One of the beauties of using a PIC in this project is that all of the time code decoding and drive for the LED display is handled by firmware that I write and program to the PIC. This means that if the time code format ever changes (VERY unlikely!) or I want to change how the display works or whatever, I can easily just tweak the firmware code and program it to the PIC. This is not possible with hardware, without physically replacing components.

Another good thing about using a PIC is that it reduces the component count enormously.

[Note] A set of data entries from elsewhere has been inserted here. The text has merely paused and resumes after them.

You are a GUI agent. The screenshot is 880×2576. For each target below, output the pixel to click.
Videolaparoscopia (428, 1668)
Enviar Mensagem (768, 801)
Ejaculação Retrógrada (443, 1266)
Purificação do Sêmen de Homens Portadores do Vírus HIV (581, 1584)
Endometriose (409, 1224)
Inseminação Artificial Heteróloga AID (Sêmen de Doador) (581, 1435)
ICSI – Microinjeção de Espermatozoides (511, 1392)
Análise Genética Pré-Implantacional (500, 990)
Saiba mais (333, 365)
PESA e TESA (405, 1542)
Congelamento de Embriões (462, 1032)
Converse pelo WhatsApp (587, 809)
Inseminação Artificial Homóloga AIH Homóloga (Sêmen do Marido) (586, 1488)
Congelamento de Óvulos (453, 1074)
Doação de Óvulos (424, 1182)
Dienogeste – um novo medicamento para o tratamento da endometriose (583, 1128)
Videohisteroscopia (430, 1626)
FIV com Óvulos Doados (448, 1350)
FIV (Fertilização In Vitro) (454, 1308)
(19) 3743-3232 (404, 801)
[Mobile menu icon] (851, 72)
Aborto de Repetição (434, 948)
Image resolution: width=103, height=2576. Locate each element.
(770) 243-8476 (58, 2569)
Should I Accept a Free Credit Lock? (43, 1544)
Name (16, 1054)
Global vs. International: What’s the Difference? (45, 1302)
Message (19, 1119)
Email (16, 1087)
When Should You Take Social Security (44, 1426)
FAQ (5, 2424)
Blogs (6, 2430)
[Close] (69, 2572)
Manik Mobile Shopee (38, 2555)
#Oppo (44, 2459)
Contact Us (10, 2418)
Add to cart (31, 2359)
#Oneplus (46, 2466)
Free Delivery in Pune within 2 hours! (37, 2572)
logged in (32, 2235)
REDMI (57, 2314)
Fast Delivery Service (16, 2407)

I’ve decided to use the PIC 16LF84A. This device has two ports, a 5-bit PORT A and an 8-bit PORT B. Each bit can be individually set as either input or output. I had originally intended to use a 16F84, but it turns out that these are now obsolete, but the 16LF84A is a pin for pin replacement that also uses the same programming interface as the 16F84. I’ve chosen the 16LF84A simply because it’s the only PIC device I have experience with!

As far as PIC programmers are concerned, the simplest programmer schematic I’ve found is the ironically titled No Parts PIC Programmer (NOPPP). This simple circuit uses a PC parallel port to program the 16F84. This type of circuit was what I had in mind for a programmer, finding a schematic for one that someone has tested is great! I’ve a fair amount of experience in using the parallel port to control external devices and I have to say that it’s a brilliant interface, so much easier than serial and USB communication. I’m sad to see parallel ports disappearing from PC motherboards, although I’m sure there are some USB > Parallel converters out there!

I could not find any veroboard layouts for the NOPPP, so I made my own layout, which will appear here soon!

To program a PIC you need two voltage levels, 12v and 5v. To get these levels I simply used a 7805 5v voltage regulator. The 7805 will convert 12v to 5v nice and simply, meaning that my circuit has just one voltage input, which is 12v. The circuit then uses the 12v in the parts of the circuit that need 12v, then feeds the 12v into the 7805, the 5v output of which is used in the parts of the circuit that need 5v. In order to make the stripboard layout nice and neat, I’m going to buy a PCB mounted 3.5mm mono socket, that you can connect 12v to. Easy peasy.